Aim of the task: Determine how many lines of the entries contain "accomplish". Reply with that number alone.

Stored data
■ ■ ■ ■ ■ ■ ■
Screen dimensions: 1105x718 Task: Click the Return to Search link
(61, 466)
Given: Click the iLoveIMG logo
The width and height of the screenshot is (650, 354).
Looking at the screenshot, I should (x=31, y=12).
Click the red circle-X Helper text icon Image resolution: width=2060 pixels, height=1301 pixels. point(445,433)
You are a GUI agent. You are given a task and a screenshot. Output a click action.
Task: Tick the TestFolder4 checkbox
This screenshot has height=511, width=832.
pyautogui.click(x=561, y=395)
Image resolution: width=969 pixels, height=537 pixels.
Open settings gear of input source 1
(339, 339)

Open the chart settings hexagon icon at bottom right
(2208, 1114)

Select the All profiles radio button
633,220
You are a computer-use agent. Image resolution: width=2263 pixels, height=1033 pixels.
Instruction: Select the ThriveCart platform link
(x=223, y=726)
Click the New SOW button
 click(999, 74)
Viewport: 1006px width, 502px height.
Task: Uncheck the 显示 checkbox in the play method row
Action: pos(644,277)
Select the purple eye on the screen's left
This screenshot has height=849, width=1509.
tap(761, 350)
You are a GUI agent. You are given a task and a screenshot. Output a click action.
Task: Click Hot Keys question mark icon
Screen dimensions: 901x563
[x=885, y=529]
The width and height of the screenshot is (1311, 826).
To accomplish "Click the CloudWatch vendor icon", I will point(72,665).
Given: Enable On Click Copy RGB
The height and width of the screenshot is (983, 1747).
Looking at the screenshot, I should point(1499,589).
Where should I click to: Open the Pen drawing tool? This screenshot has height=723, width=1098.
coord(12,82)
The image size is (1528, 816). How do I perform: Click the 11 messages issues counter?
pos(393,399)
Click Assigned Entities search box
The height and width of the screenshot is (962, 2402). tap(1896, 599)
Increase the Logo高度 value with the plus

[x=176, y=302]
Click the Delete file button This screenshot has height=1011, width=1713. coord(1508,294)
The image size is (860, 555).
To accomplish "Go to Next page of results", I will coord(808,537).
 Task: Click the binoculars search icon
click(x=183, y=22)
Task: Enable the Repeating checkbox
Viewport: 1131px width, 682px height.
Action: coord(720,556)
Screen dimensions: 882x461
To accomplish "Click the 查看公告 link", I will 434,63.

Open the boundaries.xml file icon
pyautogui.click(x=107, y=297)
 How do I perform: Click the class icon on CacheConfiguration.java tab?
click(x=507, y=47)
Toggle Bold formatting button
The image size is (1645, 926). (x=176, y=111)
■ ■ ■ ■ ■ ■ ■
Solved exercise: 3